If you can’t fall asleep or unable to get back to sleep after waking, it doesn’t take a sleep study to determine what the next day at work will be like. If insomnia is a consistent occurrence, going to Northern Westchester Hospital, Phelps Memorial or Westchester Medical Center and getting hooked up to series of electrodes for a study probably is a good place to start.
“Most of the people we see are people concerned that they have sleep apnea,” says Dr. Nicholas Rummo, medical director for The Center for Sleep Medicine at Northern Westchester Hospital. Commonly associated with snoring, itoccurs as the airways become obstructed - thus causing a person to frequently awaken from sleep. Aside from the obvious exhaustion the next day will carry, diminished oxygen levels can cause heart problems, and that’s of even greater concern considering that sleep apnea is often associated with being over weight.
“If they are overweight, the best treatment is that they lose weight – by far,” says Dr Rummo, who is also Northern Westchester’s director of Cardiopulmonary Services. Otherwise, sleep centers prescribe a respiratory device known as a CPAP.
“It’s a mask through which a stream of air is delivered and the stream of air keeps the airwaves open,” he says. In less technical terms, it’s almost akin to having your head sticking out of a car window – only the mask creates a tight seal over the nose and mouth. “Most people get used to it,” he says – especially in consideration of a good night’s sleep, he adds.

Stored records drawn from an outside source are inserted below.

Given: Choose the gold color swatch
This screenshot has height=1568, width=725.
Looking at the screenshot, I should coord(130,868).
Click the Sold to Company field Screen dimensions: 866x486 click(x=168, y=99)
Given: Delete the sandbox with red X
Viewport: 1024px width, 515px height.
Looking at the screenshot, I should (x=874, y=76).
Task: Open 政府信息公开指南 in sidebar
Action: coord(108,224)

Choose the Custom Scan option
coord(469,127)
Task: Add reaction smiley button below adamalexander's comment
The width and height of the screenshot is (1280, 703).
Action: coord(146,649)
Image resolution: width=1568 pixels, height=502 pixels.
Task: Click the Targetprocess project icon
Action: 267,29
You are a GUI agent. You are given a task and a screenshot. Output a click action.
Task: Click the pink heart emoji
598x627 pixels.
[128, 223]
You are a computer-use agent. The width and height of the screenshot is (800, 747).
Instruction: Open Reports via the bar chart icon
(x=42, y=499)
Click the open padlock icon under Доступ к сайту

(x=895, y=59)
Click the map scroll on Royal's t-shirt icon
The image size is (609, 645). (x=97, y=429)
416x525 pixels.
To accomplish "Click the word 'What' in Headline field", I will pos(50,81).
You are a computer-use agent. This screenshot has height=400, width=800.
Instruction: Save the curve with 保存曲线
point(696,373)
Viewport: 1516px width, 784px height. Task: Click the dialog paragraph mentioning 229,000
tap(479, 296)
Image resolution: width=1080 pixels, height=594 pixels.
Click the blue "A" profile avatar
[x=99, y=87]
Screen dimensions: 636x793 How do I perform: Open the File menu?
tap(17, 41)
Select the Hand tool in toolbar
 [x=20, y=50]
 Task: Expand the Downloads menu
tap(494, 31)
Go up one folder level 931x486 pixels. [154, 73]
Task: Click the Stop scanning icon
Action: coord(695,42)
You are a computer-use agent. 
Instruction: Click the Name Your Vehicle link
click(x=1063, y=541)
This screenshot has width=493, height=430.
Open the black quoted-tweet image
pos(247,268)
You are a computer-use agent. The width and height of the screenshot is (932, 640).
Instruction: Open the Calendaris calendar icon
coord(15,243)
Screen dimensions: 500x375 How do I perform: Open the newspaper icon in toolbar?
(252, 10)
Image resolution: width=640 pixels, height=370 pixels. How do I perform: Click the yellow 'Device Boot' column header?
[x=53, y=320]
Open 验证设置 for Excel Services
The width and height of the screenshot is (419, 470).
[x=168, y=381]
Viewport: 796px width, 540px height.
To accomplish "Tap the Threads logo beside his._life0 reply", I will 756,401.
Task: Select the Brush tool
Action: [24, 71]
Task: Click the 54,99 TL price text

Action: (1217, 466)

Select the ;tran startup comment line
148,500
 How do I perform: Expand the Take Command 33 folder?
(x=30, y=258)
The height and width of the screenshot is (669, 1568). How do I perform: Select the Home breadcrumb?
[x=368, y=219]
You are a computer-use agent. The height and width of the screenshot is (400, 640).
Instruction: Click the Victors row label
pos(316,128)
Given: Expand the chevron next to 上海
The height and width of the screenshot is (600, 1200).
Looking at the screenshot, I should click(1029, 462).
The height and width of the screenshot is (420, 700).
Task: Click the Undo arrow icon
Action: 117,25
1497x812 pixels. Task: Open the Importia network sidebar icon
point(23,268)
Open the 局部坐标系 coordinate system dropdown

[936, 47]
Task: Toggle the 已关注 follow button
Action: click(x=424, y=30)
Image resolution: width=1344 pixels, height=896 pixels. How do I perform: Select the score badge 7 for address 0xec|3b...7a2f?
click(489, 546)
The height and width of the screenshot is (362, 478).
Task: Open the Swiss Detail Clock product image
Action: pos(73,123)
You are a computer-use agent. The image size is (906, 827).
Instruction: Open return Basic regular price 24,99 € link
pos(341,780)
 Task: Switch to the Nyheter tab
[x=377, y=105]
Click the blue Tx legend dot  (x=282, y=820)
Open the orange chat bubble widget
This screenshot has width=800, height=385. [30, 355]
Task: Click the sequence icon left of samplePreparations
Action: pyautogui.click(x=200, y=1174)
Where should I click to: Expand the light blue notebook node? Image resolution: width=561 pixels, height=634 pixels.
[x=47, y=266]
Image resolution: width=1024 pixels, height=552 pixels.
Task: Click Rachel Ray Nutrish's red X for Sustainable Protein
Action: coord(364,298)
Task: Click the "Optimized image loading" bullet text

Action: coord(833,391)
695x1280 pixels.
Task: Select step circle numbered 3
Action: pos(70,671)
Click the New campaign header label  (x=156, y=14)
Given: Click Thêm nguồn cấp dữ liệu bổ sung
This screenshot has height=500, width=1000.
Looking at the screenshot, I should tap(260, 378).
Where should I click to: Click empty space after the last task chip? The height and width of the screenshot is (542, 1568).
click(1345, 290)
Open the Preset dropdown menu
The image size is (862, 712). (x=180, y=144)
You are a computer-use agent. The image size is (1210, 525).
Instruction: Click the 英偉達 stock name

An alternative to the mask is to surgically remove tissue from the back of the throat. Similar to a tonsillectomy, it has about a 50-50 chance for success. Either way, he says, “It’s a very painful recovery for a few weeks.”
Other manifestations of insomnia include restless leg syndrome, where patients periodically kick, and REM behavior disorder in which people act out their dreams. Both can be treated with medication.
Apart from the physical causes of the condition are those that arise out the cognitive. “Often insomnia is secondary to other issues – most common being emotional issues such as anxiety or depression,” he says. In those cases, patients are referred to a psychiatrist for therapy and possible prescriptions to anti-anxiety medication or anti-depressants.
The Sleep Center also outsources, so to speak, the bad habits that people take to bed
Caffeine and alcohol are both sleep disruptors as is eating late and eating erratically. Of course, it also helps to stay on a consistent sleep schedule and exercising during the day certainly helps promote a deeper sleep.
As for the sleeper who awakes with the starlight and stays that way until the sun shines, getting a full eight hours comes possibly with two strategies. The first few hours of sleep usually satisfies the physical aspect of the process. After that, the emotional issues percolate to point where a person’s REM state is disrupted.
Therefore, it’s recommended that this type of problem is addressed by quieting the mind by taking the time relax prior to getting into bed. If that chance is missed and sleep is interrupted, getting out of bed with the same prescription is a far better way to get back to sleep than just laying in bed worrying about it.
Of course, Ambien has partly taken away the negative connotation of the sleeping pill and with some success. “They can be effective for the most part when used appropriately,” he says, but once people begin to use sleep medicines it often is difficult to come off them, he adds.
Similarly, natural aids such as Melatonin vary in their ability to promote sleep but also succumb to a limitation as to the length of time they will actually be effective. Otherwise, in the end, stopping into a sleep center carries no risk, based on the daytime downtime and the possible outcome. “If there are day time consequences, that’s a reason to seek help,” concludes Dr. Rummo.